Excerpted records:

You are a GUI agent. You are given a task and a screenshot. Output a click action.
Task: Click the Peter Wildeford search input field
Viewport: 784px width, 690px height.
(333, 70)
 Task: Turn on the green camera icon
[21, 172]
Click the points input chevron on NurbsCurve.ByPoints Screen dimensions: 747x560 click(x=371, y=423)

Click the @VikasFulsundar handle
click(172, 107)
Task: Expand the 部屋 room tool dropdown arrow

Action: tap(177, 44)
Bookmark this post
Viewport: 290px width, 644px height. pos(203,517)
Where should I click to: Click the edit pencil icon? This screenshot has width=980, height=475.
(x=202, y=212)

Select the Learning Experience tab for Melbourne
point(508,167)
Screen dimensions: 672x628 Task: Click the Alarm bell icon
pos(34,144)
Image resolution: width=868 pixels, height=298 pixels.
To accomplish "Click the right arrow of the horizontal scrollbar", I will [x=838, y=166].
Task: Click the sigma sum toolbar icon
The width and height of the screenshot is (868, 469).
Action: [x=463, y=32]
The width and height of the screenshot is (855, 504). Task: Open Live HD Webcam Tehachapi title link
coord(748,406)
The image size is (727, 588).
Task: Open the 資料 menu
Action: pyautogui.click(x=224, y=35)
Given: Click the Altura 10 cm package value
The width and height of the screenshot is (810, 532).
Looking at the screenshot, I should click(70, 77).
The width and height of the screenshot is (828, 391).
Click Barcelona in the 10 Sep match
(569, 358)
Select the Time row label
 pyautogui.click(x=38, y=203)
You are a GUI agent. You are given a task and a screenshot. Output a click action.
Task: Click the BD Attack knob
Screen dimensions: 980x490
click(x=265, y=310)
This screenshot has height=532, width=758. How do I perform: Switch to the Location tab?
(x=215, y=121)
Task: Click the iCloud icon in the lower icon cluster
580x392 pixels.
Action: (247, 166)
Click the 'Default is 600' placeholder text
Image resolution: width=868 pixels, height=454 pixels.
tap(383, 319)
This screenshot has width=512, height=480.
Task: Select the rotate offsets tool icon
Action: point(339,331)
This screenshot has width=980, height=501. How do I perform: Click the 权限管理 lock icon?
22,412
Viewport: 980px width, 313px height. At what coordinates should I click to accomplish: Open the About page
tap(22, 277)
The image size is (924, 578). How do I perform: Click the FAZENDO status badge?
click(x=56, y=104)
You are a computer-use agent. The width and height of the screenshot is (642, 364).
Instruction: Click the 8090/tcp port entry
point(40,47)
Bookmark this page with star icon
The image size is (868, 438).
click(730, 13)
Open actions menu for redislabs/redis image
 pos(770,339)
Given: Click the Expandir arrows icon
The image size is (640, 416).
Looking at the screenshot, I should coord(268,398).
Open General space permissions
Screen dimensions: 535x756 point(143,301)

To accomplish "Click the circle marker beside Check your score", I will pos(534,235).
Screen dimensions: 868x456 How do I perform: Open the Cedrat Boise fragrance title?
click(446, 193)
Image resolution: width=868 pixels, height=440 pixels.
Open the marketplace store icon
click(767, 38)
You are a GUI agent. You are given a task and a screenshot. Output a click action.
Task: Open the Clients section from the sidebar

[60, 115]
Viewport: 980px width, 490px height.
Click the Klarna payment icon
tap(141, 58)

Work request: Repeat every line of the records above exactly.

Answer space:
You are a GUI agent. You are given a task and a screenshot. Output a click action.
Task: Click the Peter Wildeford search input field
Viewport: 784px width, 690px height.
(333, 70)
 Task: Turn on the green camera icon
[21, 172]
Click the points input chevron on NurbsCurve.ByPoints Screen dimensions: 747x560 click(x=371, y=423)

Click the @VikasFulsundar handle
click(172, 107)
Task: Expand the 部屋 room tool dropdown arrow

Action: tap(177, 44)
Bookmark this post
Viewport: 290px width, 644px height. pos(203,517)
Where should I click to: Click the edit pencil icon? This screenshot has width=980, height=475.
(x=202, y=212)

Select the Learning Experience tab for Melbourne
point(508,167)
Screen dimensions: 672x628 Task: Click the Alarm bell icon
pos(34,144)
Image resolution: width=868 pixels, height=298 pixels.
To accomplish "Click the right arrow of the horizontal scrollbar", I will [x=838, y=166].
Task: Click the sigma sum toolbar icon
The width and height of the screenshot is (868, 469).
Action: [x=463, y=32]
The width and height of the screenshot is (855, 504). Task: Open Live HD Webcam Tehachapi title link
coord(748,406)
The image size is (727, 588).
Task: Open the 資料 menu
Action: pyautogui.click(x=224, y=35)
Given: Click the Altura 10 cm package value
The width and height of the screenshot is (810, 532).
Looking at the screenshot, I should click(70, 77).
The width and height of the screenshot is (828, 391).
Click Barcelona in the 10 Sep match
(569, 358)
Select the Time row label
 pyautogui.click(x=38, y=203)
You are a GUI agent. You are given a task and a screenshot. Output a click action.
Task: Click the BD Attack knob
Screen dimensions: 980x490
click(x=265, y=310)
This screenshot has height=532, width=758. How do I perform: Switch to the Location tab?
(x=215, y=121)
Task: Click the iCloud icon in the lower icon cluster
580x392 pixels.
Action: (247, 166)
Click the 'Default is 600' placeholder text
Image resolution: width=868 pixels, height=454 pixels.
tap(383, 319)
This screenshot has width=512, height=480.
Task: Select the rotate offsets tool icon
Action: point(339,331)
This screenshot has width=980, height=501. How do I perform: Click the 权限管理 lock icon?
22,412
Viewport: 980px width, 313px height. At what coordinates should I click to accomplish: Open the About page
tap(22, 277)
The image size is (924, 578). How do I perform: Click the FAZENDO status badge?
click(x=56, y=104)
You are a computer-use agent. The width and height of the screenshot is (642, 364).
Instruction: Click the 8090/tcp port entry
point(40,47)
Bookmark this page with star icon
The image size is (868, 438).
click(730, 13)
Open actions menu for redislabs/redis image
 pos(770,339)
Given: Click the Expandir arrows icon
The image size is (640, 416).
Looking at the screenshot, I should coord(268,398).
Open General space permissions
Screen dimensions: 535x756 point(143,301)

To accomplish "Click the circle marker beside Check your score", I will pos(534,235).
Screen dimensions: 868x456 How do I perform: Open the Cedrat Boise fragrance title?
click(446, 193)
Image resolution: width=868 pixels, height=440 pixels.
Open the marketplace store icon
click(767, 38)
You are a GUI agent. You are given a task and a screenshot. Output a click action.
Task: Open the Clients section from the sidebar

[60, 115]
Viewport: 980px width, 490px height.
Click the Klarna payment icon
tap(141, 58)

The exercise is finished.